Speaking of which, as the final point of the project is now in sight, I’ll take the opportunity here to come back on my experience as a Marie Curie Early Stage Researcher and how I see it as a stepping stone for my future career. I’ll stress one more time how grateful I am for all the opportunities I got to travel (I probably travelled more in the past 3 years than in my whole life before), meet people from everywhere and live a wealthy life for my first 3 years in the professional life. At this point it is quite certain that I won’t stay in my host institution after my contract expires mostly because I’m looking forward to go back working in France although I value the experience I had abroad.
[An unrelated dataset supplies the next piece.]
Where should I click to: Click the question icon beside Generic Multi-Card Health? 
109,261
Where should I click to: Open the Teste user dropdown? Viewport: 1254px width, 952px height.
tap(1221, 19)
I haven’t started looking for job opportunities yet because of how uncertain my date of availability is. Of course in an ideal world I’d be able to submit by the end of my contract and be free around February but I’d rather be cautious as I expect it won’t be a straight path. As for where I’ll look for I think I have a strong edge compared to most Ph.D students. And by that I don’t mean skill wise, but because I can make a choice whether to go towards academia or industry with more knowledge on the whys and wherefores than the average. It was something I really valued when I accepted this contract and I’m glad it delivered. So you might wonder to where all that enlightenment leads me. Well for various reasons I’ll probably move away from the academic path and look for a position in the industry or in consultancy. At this point I’ll most certainly lean towards material science to get along with my formation and interests. I don’t especially value it to be in the GW research field but if opportunities arise who knows…

It’s likely the last post that I make here so I’ll once again thank the Marie Curie Programme which funded me, the board of GraWIToN that gave us the opportunity to write here and provided support throughout the project by organizing schools and meetings. And I’ll thank you for following the journey. It was a bit sparse but I hope that it helped picture how the experience was and for those who have the opportunity, maybe encourage you to take part to a similar one.